Dr Herman was speaking at the Fall Meeting of the American Geophysical Union in San Francisco - the largest annual gathering of Earth scientists.The DSCOVR satellite is reported to be in excellent shape. In-space testing continues following the launch but science operations have started up nonetheless, and the AGU gathering is being used to report some early observations and results. One of the satellite's objectives is to track cloud behaviour. The different wavelength filters on Epic allow the camera to estimate cloud heights. This is important not just for monitoring weather systems, but also to understand the clouds' impact on the climate. Some help to cool the planet by reflecting sunlight back out into space; other clouds actually warm the Earth because they trap heat.

And in pursuing this work, Epic data has already observed some unexpected things, like the tracks of ships. These are not the wakes created by the vessels cutting through the ocean surface, but rather the clouds their exhaust system are seeding up above. "It was very surprising for us that we could see them from one million miles, and they're even better seen if we use a longer wavelength because this gives you a strong contrast with the dark ocean," said Alexander Marshak, the DSCOVR deputy project scientist.Also still being tested is the satellite's NISTAR instrument.
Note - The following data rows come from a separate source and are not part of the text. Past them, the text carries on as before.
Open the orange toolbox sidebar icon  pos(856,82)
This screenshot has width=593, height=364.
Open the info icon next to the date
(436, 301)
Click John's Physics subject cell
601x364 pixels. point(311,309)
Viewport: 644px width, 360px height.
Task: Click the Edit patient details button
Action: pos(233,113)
This is a radiometer that measures the total amount of solar energy being reflected off Earth, as well as the heat emitted from our planet.
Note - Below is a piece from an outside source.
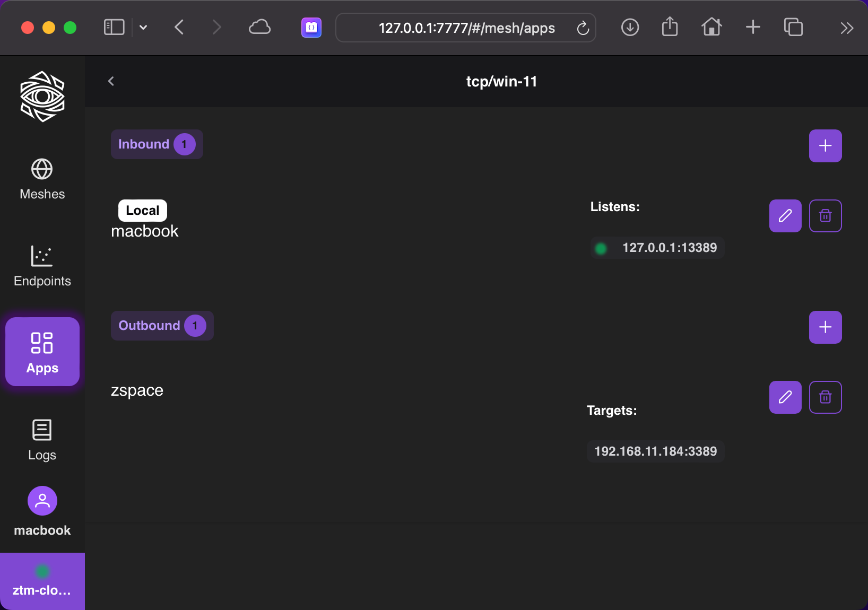Viewport: 868px width, 610px height.
Task: Edit the zspace outbound entry
Action: [x=785, y=397]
Its principal investigator is Steven Lorentz from the US National Institute of Standards and Technology. He explained how the amount of solar energy bouncing off the planet would vary depending on which continents or oceans are in view. The Earth was most reflective, he said, when Africa dominated the scene (land surfaces are brighter than sea surfaces) with Antarctica visible also during the austral summer. "When the Earth is tilted this way or that way, it really does make a difference to the planetary albedo. And that just underlines the ice's importance to the climate because if the poles weren't there, or as they shrink, the amount of energy going into the system will go up."DSCOVR's project scientist, Adam Szabo, added: "The type of measurements that the satellite is making is nothing new - we've been making these exact observations from low-Earth orbiting or geostationary satellites. But the vantage point is really unique.

"Sitting between the Sun and Earth, we are seeing the full sunlit face of Earth all the time, allowing Earth to rotate beneath us rather than the satellite going around the Earth."